#### YOUR OBJECTIVE:
Pictures aside, reproduce exactly and only the lines below, starting at the one containing "You are a GUI" and ending at the last line.

#### Records contained in a dataset:

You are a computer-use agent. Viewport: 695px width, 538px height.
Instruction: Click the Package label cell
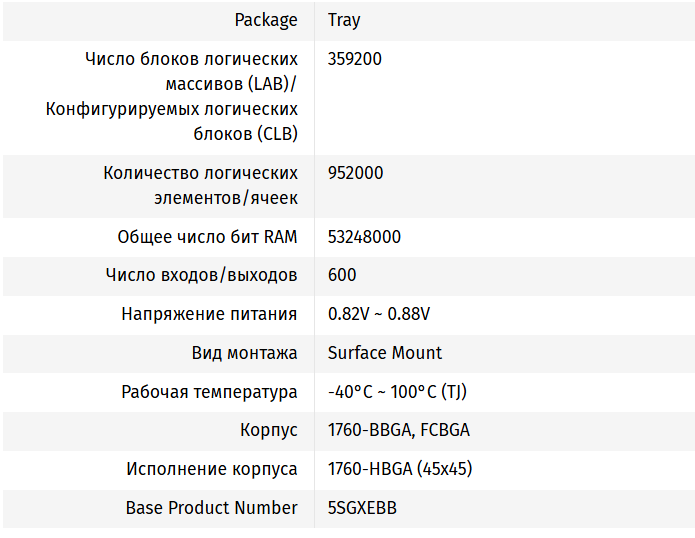[266, 20]
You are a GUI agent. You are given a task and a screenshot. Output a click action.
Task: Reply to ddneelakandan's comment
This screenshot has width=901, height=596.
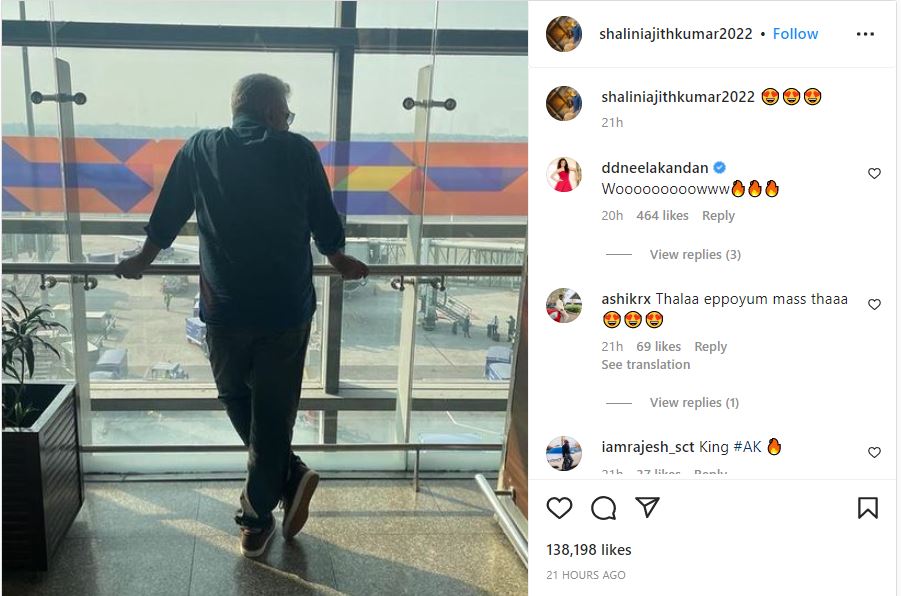click(718, 216)
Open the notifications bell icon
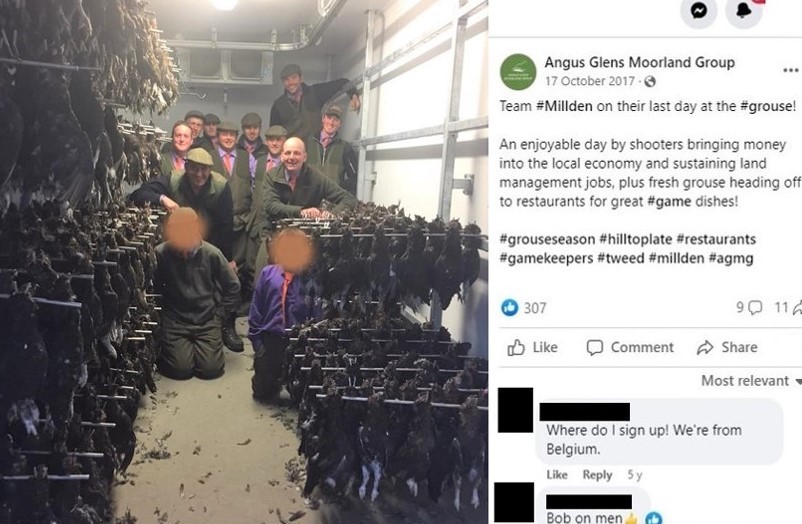Viewport: 802px width, 524px height. tap(744, 10)
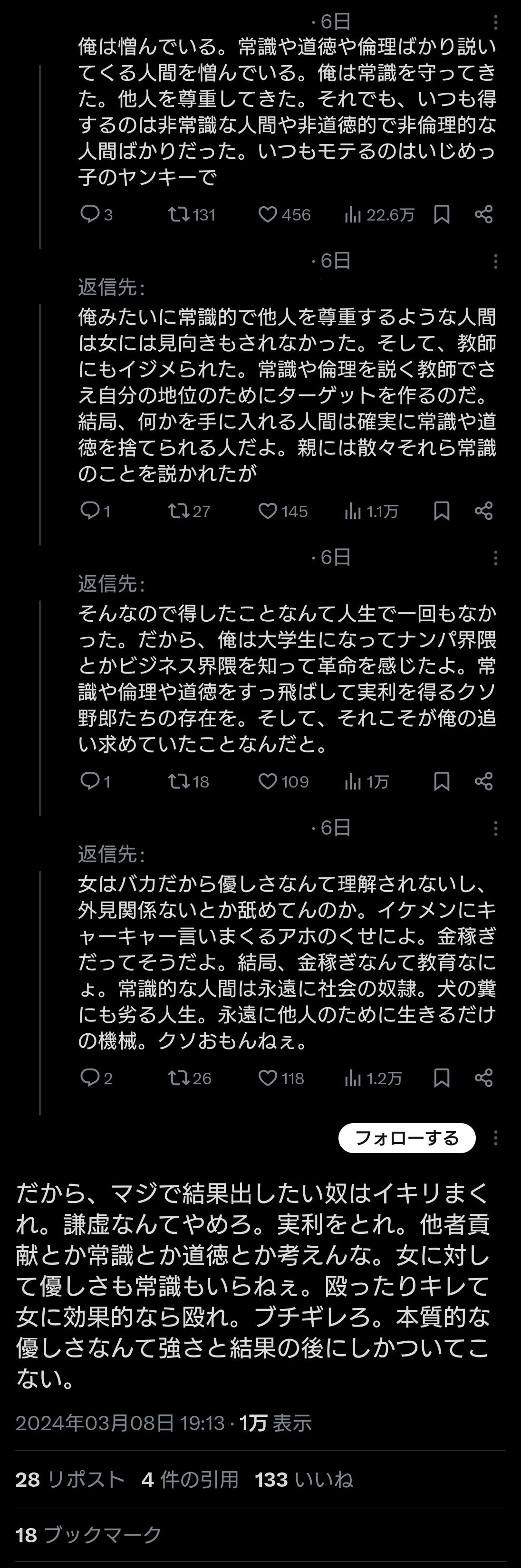Open the 133 いいね list
Image resolution: width=521 pixels, height=1568 pixels.
[304, 1479]
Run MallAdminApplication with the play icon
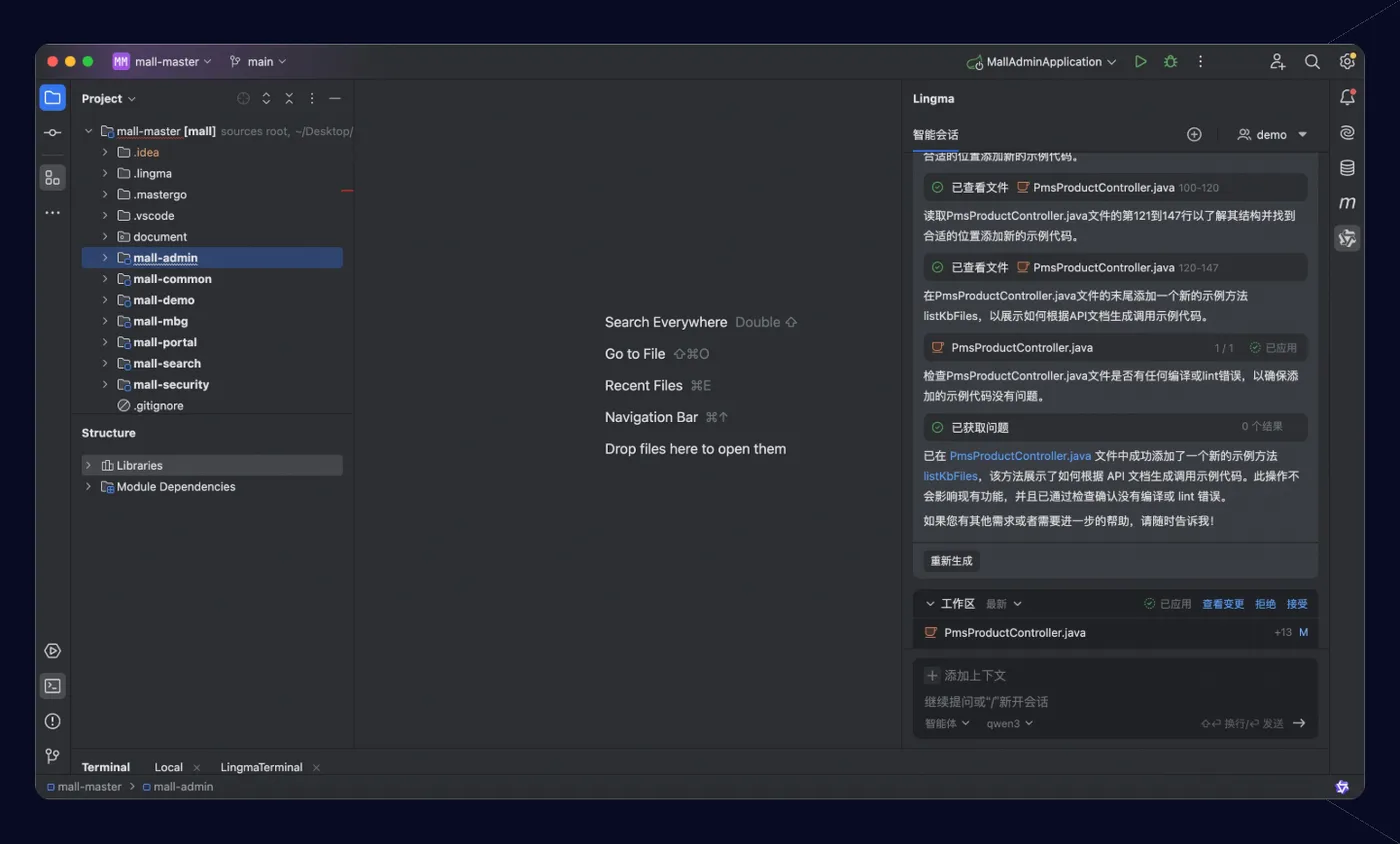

#### OUTPUT OF THE TASK:
You are a GUI agent. You are given a task and a screenshot. Output a click action.
Task: Reply to ddneelakandan's comment
This screenshot has width=901, height=596.
click(718, 216)
Open the notifications bell icon
Viewport: 802px width, 524px height. tap(744, 10)
Open the 133 いいね list
Image resolution: width=521 pixels, height=1568 pixels.
[304, 1479]
Run MallAdminApplication with the play icon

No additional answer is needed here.